[Saved entries]
▬▬▬

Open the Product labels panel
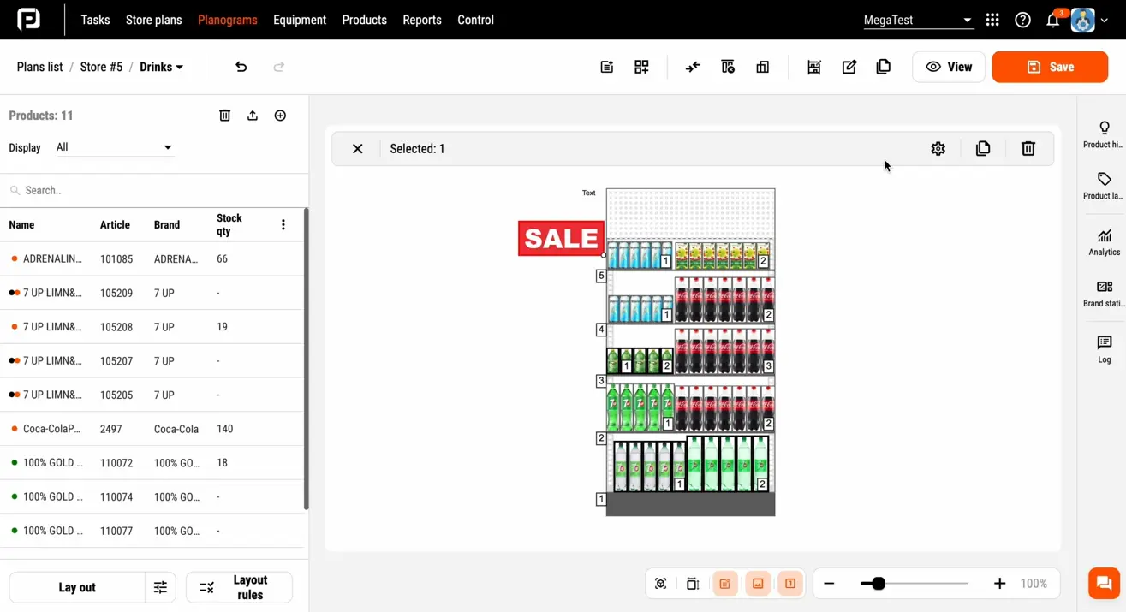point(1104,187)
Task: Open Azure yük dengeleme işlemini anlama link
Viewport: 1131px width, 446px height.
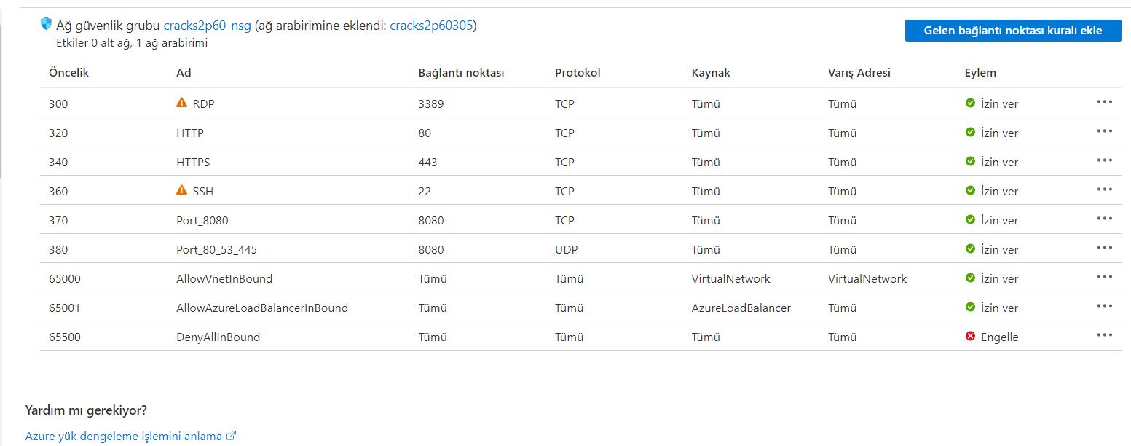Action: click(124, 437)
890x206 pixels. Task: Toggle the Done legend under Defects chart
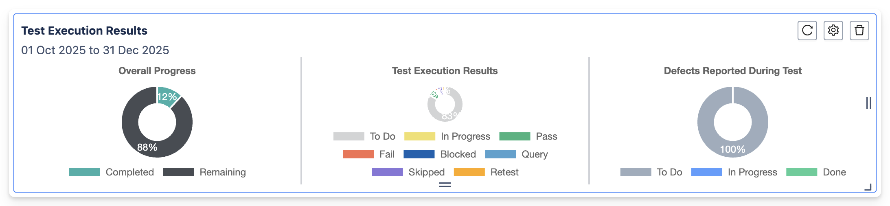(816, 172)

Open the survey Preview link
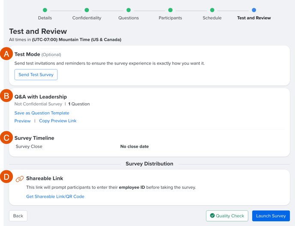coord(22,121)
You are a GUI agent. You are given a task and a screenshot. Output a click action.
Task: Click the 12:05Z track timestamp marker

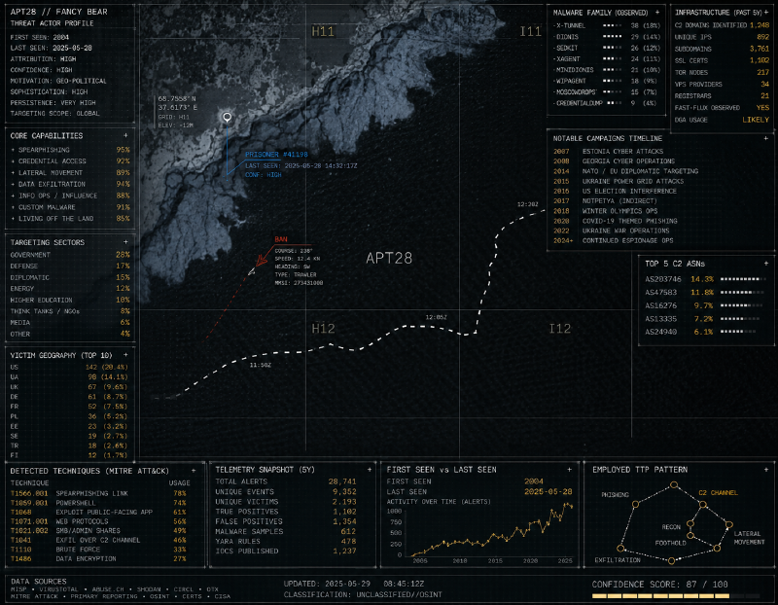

▬▬▬

[Work required] Beginning with the line that contains "890x206 pixels. Task: Toggle", repeat every remaining line of the data exactly, the last line included, and omit pictures.

[Answer to this problem]
890x206 pixels. Task: Toggle the Done legend under Defects chart
(816, 172)

Open the survey Preview link
coord(22,121)
You are a GUI agent. You are given a task and a screenshot. Output a click action.
Task: Click the 12:05Z track timestamp marker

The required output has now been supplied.